In our continuing search to learn what the dashing young men of nineteenth century England were up to, we don’t have to look very far from Gentleman Jackson’s Boxing Emporium, which we covered here. If you tired of pummeling your fellow man, you simply waited a day and punctured him with a sword instead!
You see, Gentleman Jackson had originally been invited to share the rooms of another fine figure of a man, Henry Angelo the younger. Angelo was from a family well known for its fencing prowess. His father had come from Italy and used his considerable skills to defeat a number of England and Irish fencing masters. He’d tutored Prince George and his brothers in the fine art of fencing before establishing a School of Arms that his son took over early in the nineteenth century.
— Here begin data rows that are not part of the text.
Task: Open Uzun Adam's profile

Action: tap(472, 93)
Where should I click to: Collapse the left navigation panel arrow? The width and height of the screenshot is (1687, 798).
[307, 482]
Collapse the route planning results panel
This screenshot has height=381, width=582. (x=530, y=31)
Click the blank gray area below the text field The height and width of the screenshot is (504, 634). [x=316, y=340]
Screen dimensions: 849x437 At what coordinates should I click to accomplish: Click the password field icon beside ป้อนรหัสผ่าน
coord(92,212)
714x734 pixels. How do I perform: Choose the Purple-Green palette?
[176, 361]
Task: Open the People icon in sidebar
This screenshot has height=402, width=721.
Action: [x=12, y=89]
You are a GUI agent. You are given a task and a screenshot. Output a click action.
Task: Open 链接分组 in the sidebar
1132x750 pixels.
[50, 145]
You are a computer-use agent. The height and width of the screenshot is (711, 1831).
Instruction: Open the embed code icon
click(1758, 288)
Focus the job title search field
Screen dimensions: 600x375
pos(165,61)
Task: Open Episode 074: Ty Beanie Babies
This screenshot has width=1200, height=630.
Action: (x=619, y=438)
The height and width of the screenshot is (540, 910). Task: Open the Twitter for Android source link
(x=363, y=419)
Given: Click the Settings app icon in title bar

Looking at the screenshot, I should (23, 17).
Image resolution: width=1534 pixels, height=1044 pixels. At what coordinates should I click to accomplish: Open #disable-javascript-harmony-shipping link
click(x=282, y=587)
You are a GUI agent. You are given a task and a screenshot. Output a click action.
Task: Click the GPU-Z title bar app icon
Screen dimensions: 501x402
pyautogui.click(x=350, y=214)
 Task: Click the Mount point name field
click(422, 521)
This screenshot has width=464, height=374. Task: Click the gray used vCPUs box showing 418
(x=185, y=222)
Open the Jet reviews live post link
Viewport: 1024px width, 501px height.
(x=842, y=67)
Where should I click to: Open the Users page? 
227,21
It may seem odd that, as the Industrial Revolution was beginning, less advanced weapons like swords were still so popular. Part of it has to do with the elegance of the sword: there’s something manly and classy about walking around with a length of steel strapped to your waist. Pistols, on the other hand, were rather bulky and still quit chancy when it came to self-defense. They weren’t very accurate, even in the hands of an expert; you couldn’t keep them primed and ready to go without risking blowing off some important body part; and getting them ready to shoot was a bit of a challenge when someone was rushing at you with deadly intent. So, swords were still the choice of many gentlemen when it came to dueling or self defense, and education in fencing was seen as an essential part of a gentleman’s education.
On alternative days from Jackson, the Angelos taught the proper way to fence: elegance of style, economy of movement. Students went through a series of training movements and then fought against the fencing master and finally each other. Like Jackson, the Angelos and their students fought in exhibitions and frequently came away with the prizes. The Angelos also sponsored fencing matches between noted experts from around the world.
Swords used at the school were mostly cutlasses (slicing and some thrusting) and foils (thrusting). During practice, those learning the cutlass might use a wooden sword instead; those learning the foil would work with a leather button on the tip. Students usually practiced with jackets off. (The tailored jackets of the early nineteenth century didn’t allow for much athletic movement.) Gloves were the only protective equipment used by the students. Although masks were available (introduced in 1780), many refused to wear them, and more than one fencer suffered scars and nicks as a result.
But the sword wasn’t just for amateurs. Being able to use the sword was a requisite for doing well in the military. In fact, Henry Charles Angelo, the son of Henry the younger, went on to become the fencing master to the British Army, developing an entire system of movements that was said to give officers an advantage on the field.
In 1857, Betrand Baptise, a French fencing master, set up a school in London that would eventually eclipse the Angelo school. He encouraged women to fence, and a number of ladies joined his school. It appears, however, that women fought women, and men fought men, and even the training times were coordinated so that never the two should meet.
Bummer! There’s nothing like going after the guy you’re sweet on with something sharp, and winning.